_Aim of the exercise:_ Could you copy each line of the entries that contains "computer"?
------ Material to process
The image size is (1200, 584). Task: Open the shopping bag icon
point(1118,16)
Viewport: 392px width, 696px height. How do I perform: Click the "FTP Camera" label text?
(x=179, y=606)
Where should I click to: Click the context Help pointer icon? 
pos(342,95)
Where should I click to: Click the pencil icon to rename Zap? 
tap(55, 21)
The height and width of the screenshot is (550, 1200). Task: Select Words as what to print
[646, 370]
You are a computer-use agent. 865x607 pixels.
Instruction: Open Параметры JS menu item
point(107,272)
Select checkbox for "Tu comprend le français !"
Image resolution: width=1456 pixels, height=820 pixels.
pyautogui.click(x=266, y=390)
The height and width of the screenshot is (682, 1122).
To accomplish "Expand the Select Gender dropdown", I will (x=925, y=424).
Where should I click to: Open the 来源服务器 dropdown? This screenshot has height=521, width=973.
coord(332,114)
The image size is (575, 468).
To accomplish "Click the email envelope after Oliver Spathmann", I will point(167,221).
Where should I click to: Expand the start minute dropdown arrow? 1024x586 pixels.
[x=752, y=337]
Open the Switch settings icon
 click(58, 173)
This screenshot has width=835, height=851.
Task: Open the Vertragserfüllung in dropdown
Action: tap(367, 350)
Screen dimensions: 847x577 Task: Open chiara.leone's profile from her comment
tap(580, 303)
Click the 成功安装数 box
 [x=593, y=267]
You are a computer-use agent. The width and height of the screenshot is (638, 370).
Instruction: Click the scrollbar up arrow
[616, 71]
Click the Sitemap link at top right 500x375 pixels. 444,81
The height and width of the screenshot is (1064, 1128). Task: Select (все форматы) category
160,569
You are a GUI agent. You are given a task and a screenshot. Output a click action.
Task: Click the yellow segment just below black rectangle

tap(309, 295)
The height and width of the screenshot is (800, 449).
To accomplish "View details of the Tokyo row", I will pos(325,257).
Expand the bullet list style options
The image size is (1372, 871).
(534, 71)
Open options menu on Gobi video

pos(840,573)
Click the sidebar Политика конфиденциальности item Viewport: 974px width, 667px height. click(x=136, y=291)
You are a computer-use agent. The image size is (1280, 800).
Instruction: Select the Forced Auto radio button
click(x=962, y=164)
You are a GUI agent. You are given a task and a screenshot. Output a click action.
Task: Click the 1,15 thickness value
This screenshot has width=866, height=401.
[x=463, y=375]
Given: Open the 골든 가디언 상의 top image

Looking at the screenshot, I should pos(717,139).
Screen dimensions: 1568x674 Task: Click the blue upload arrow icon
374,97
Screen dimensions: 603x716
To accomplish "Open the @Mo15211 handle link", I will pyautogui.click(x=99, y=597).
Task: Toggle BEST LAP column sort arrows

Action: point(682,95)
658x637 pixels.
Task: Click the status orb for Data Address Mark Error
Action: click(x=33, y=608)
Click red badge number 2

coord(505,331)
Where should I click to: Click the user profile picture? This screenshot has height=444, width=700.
------------
_Expected answer:_
You are a computer-use agent. 865x607 pixels.
You are a computer-use agent. The width and height of the screenshot is (638, 370).
You are a computer-use agent. The image size is (1280, 800).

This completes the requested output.